■ **WHAT TO DO**:
The lines to find are those in the entries that hold the word "screenshot"; copy every one of them.

■ **RECORDED DATA**:

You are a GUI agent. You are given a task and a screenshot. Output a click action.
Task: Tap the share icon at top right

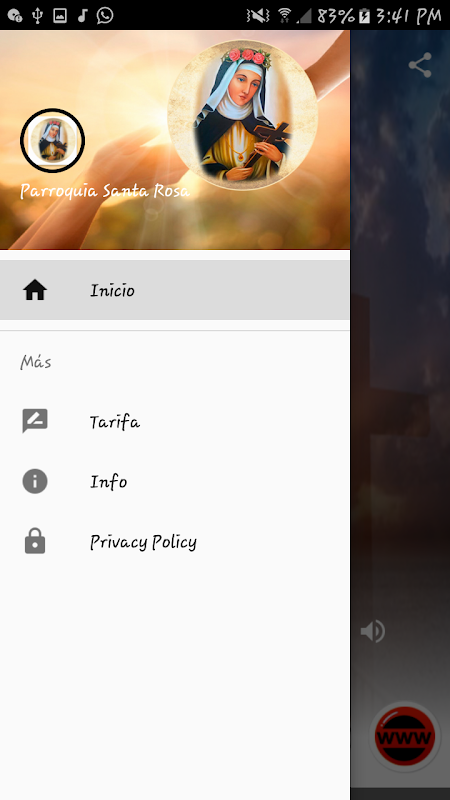pyautogui.click(x=420, y=65)
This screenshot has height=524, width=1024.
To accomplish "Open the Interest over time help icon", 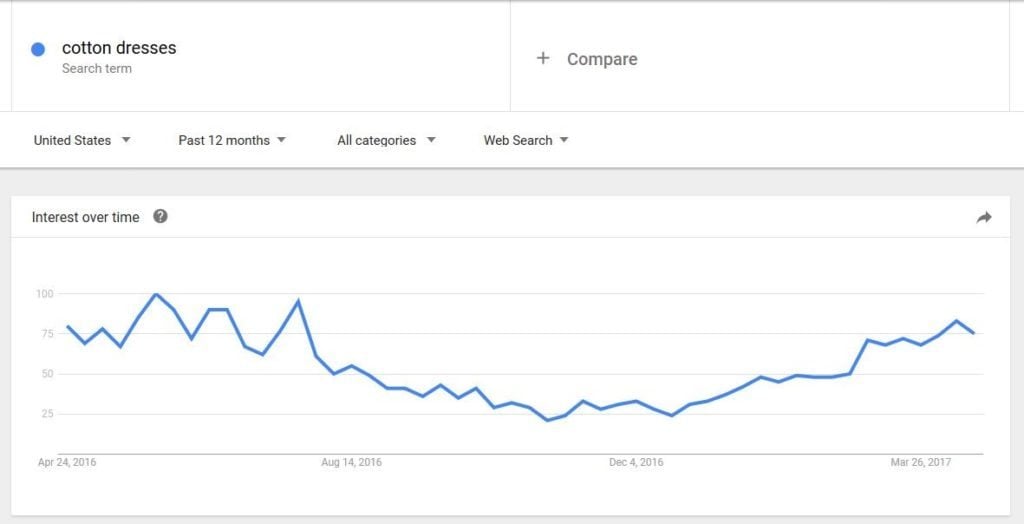I will 160,216.
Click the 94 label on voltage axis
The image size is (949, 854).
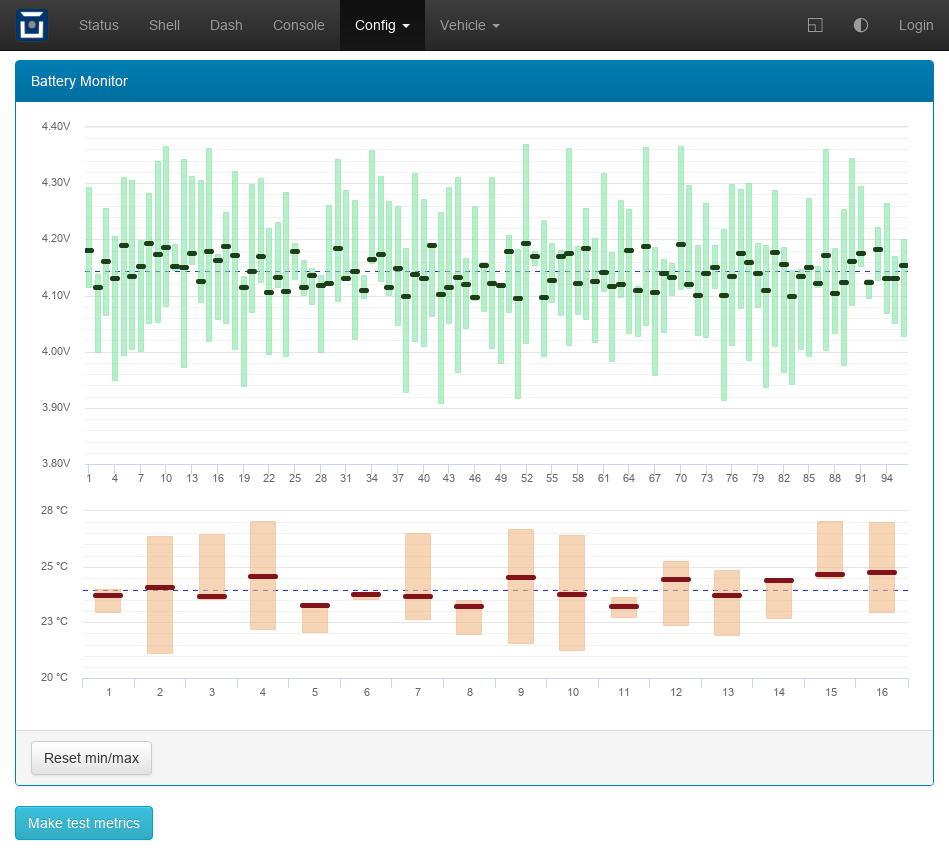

■ **TASK ANSWER**:
You are a GUI agent. You are given a task and a screenshot. Output a click action.
This screenshot has height=524, width=1024.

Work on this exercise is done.